On 11/17/2012 02:14 AM, Richard Miles wrote:
> Thanks for your answer. Nice to know I'm not the only one that is unable to
> understand how it works and the difference in a high level between
> incremental and markov. :)
> 
> Maybe Solar or Simon may help us?

I will answer about Markov mode. The statistics file that it uses contains :
* the probability that character c is the first character of a password
* the probability that character c_n follows c_(n-1) (the previous
character)

It doesn't actually store the raw probability, but something like:

    P' = - N log(P)

That way, something very likely (P ~ 1) will have P' ~ 0, and something
highly unlikely (P ~ 0) will have a very high P'.

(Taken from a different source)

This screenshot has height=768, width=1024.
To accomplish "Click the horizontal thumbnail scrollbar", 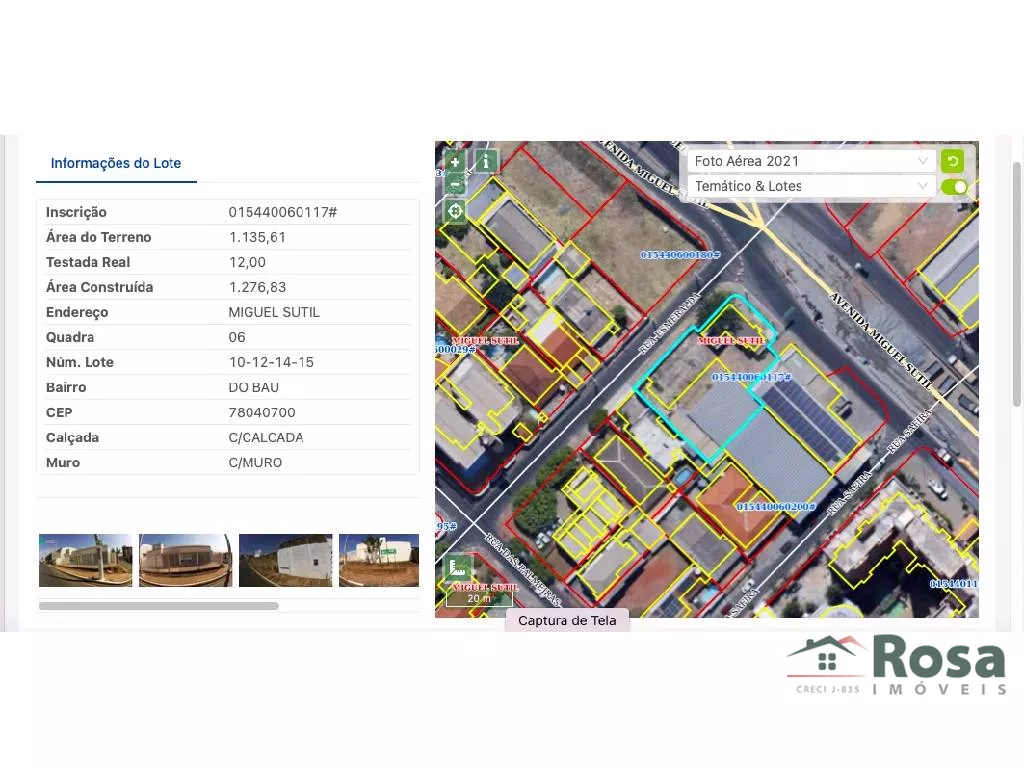I will click(158, 606).
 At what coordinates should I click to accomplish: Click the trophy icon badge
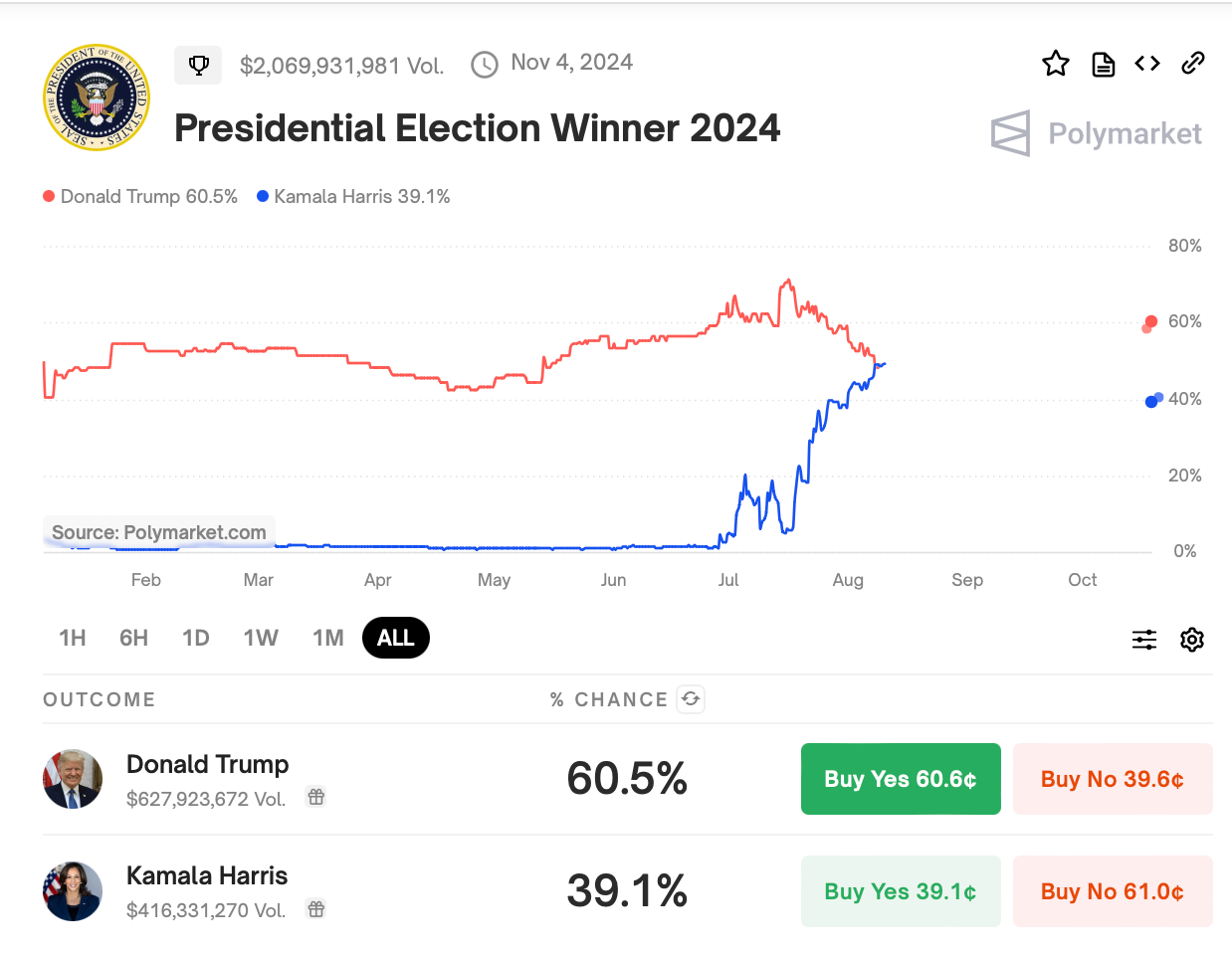198,66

You compute the "markov strength" of a password by adding all those P'.
You can check this with the mkvcalcproba program. For example:

password	28+17+28+23+46+22+23+30	     =  217
p4ssw0rd!	28+58+47+23+46+56+56+30+76   =  420

Notice how the first letter being identical, the first P' is identical
between passwords, and how unlikely transitions cost more.

The markov incremental mode with JtR, given a maximum strength, will
crack all passwords with a strength that is lower than or identical with
the given maximum. This means that -markov:200 will crack none of the
previous passwords, and -markov:250 will crack the easiest.

Please note that the number of passwords generated grows exponentially
with the max strength parameter. You can use the genmkvpwd program to
count them.

I will give a hopefully better description of all of this at Passwords^12.